At the start of this month, Livet and colleagues published a paper in Nature that has arguably the most beautiful pictures of neurons ever taken. And that's a tall order, because most neurons are really beautiful in their own right, particularly when you get a good stain, and you're really able to see their structure in detail under a microscope. But these leave you open mouthed, gaping "The colours, man, check out the colouuuuurs..." like a hippie on an LSD trip in the Summer of Love.
The authors have created mice whose neurons glow a variety of colours. Hence, brain + rainbow = Brainbow.

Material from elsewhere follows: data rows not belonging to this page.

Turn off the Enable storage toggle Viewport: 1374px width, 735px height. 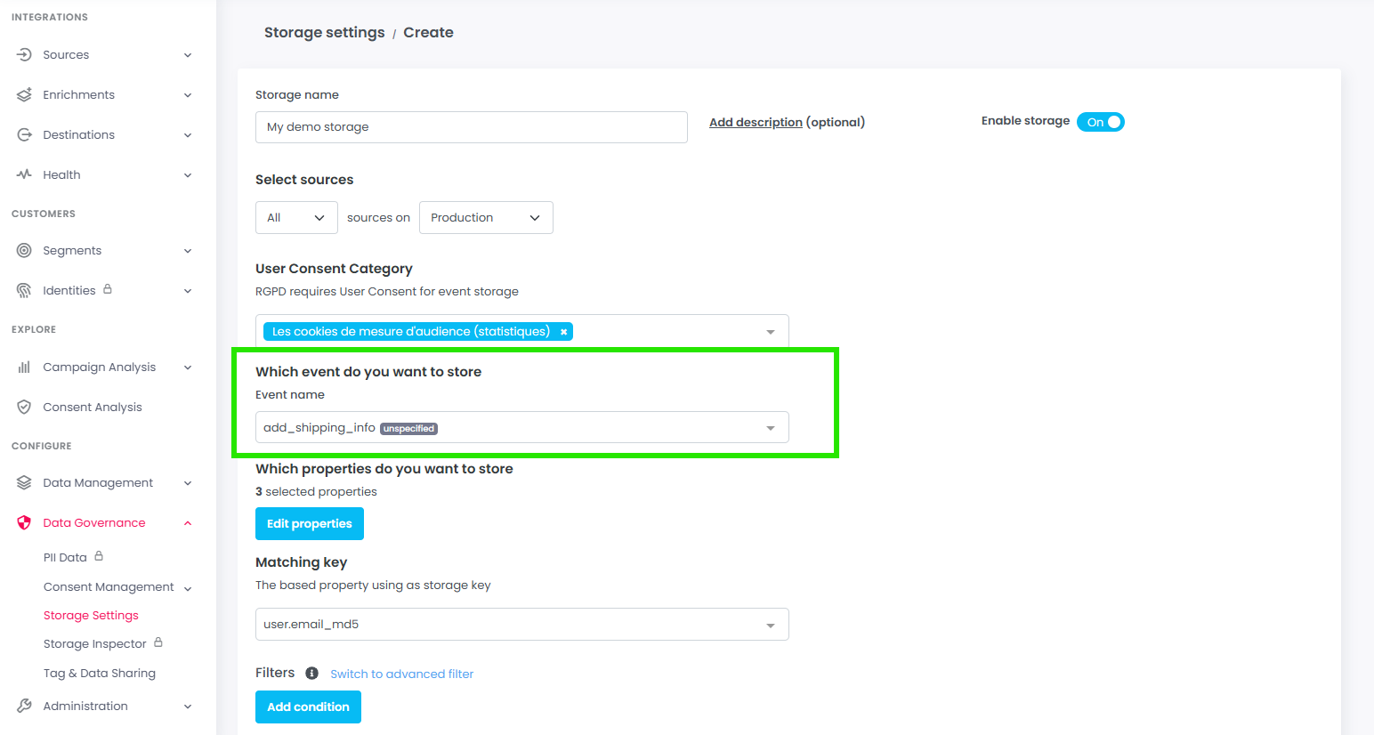1100,122
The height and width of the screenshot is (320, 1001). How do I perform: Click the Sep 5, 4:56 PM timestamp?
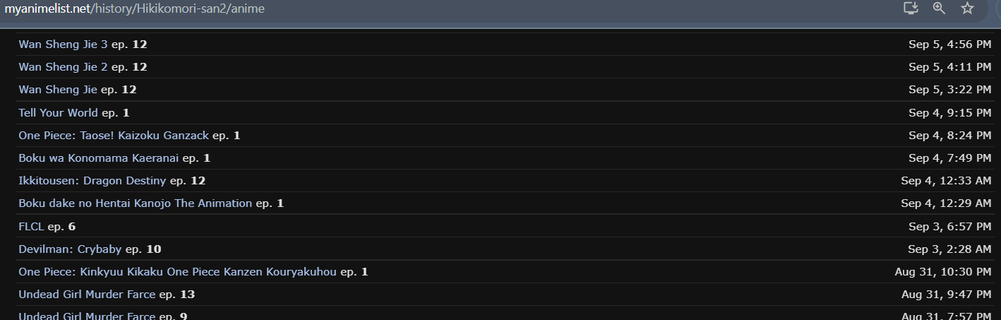[949, 45]
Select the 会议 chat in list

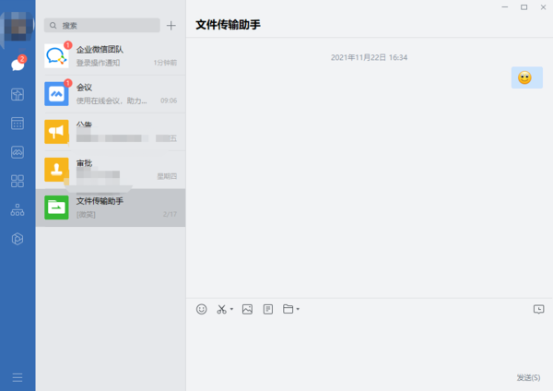[x=111, y=93]
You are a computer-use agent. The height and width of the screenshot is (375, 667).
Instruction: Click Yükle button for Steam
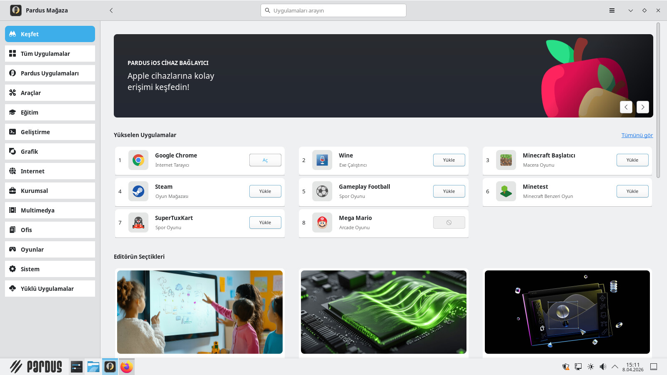coord(265,191)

Unfortunately, in contrast to the beauty of the pictures, the prose of the actual article is not accessible to anyone but real specialists. By specialist, I don't mean, "biologist" or "neurobiologist," I mean, "transgenic mouse neuroscientists." The paper is loaded with cryptic abbreviations ("XFP" means "fluorescent proteins" -- I get the FP, but the X?) and hinges on what the authors call the "widely used Cre/lox recombination system," which I had never heard of, and got sent to a 22 page review when I tried to make heads or tails of it. And even though the word that will probably stick in most peoples' heads when they sit down to search Google Scholar is the neologism "Brainbow," the word "Brainbow" is not in the title.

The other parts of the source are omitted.